El ser humano,
como animal gregario, difícilmente encontrará sosiego en la soledad. Desde los
tiempos en que nuestros primeros cuentos se originan, comenzamos a tejer el sentimiento
de pertenencia, el concepto de comunidad.
Los primeros
asentamientos derivaron en una comprensión probablemente errónea de la
naturaleza que nos rodea: al comenzar a domarla, creímos poseerla.
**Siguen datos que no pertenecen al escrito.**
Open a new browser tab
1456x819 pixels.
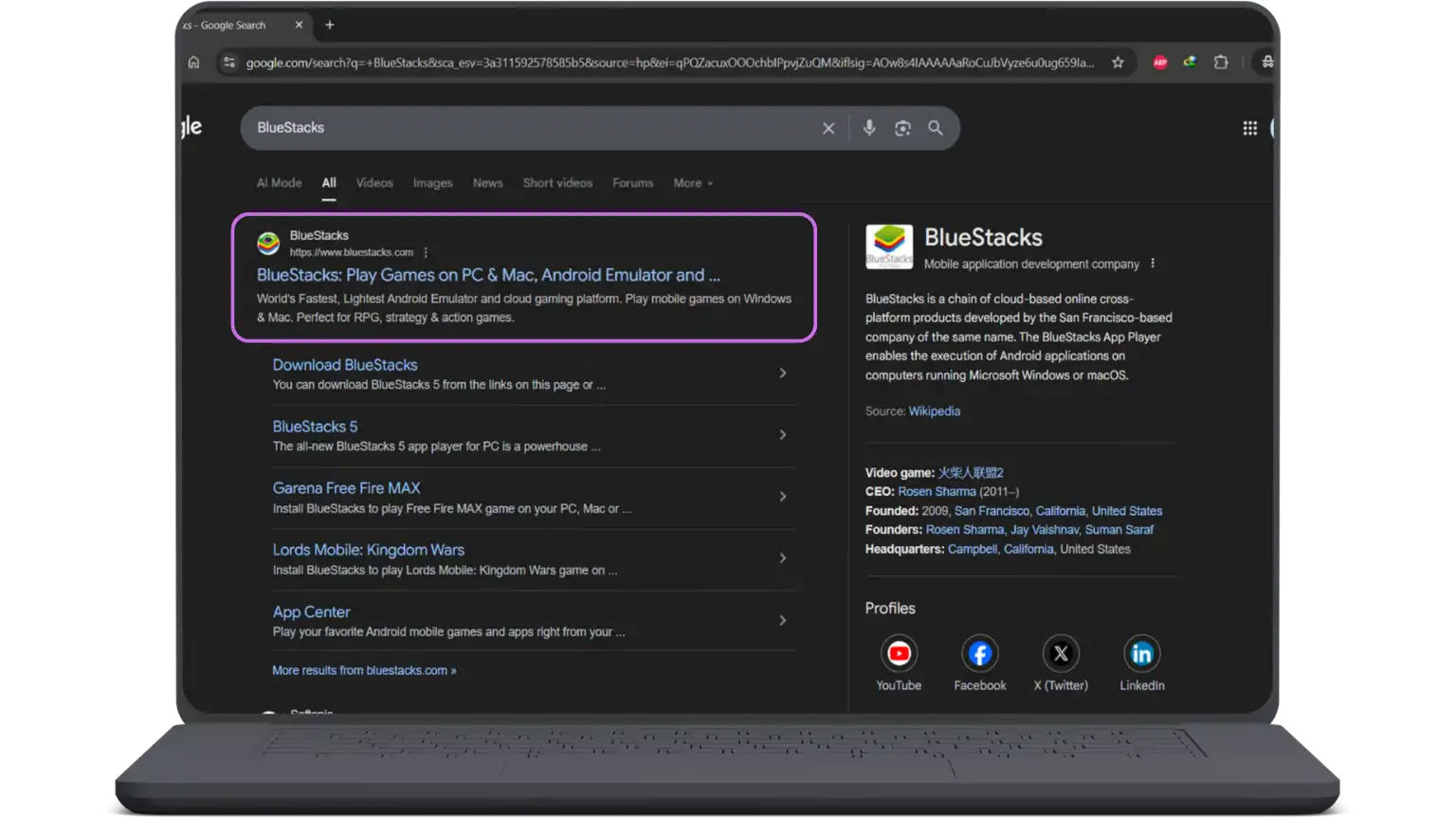[330, 26]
La propiedad
privada, además de cruentas guerras, requirió de una forma de orden, dando
origen a estructuras primitivas de gobierno.
Conscientes de
nuestras limitadas capacidades productivas ante un universo de bienes
aparentemente infinitos y curiosos por lo que otras civilizaciones admiraban, el
espacio que el trueque compuso en nuestro imaginario dio pie a los mercados.
Estas tres
fuerzas, comunidad, Estado y mercado, condicionan nuestra existencia y, quizás
aún más grave, nuestra comprensión de la misma.
Nuestras vidas
representan un esfuerzo constante e inconsciente por alcanzar una situación de
equilibrio: ya sea en términos biológicos, donde nuestro organismo regula
permanentemente todos sus niveles; ya sea psicológica o sociológicamente, a
través de una incesante búsqueda de felicidad o bienestar.
Es justamente ese
equilibrio entre el sentimiento de pertenencia a una comunidad y el respeto del
individuo; entre el reconocimiento del otro como un igual y la búsqueda de
libertad; entre el placer de un intercambio beneficioso y la conciencia del
abuso; es justamente en ese punto, decíamos, donde quizás podamos encontrar esa
paz equilibrada que nos permite disfrutar de la felicidad, que no es euforia, y
abrazar la pena, que no es depresión.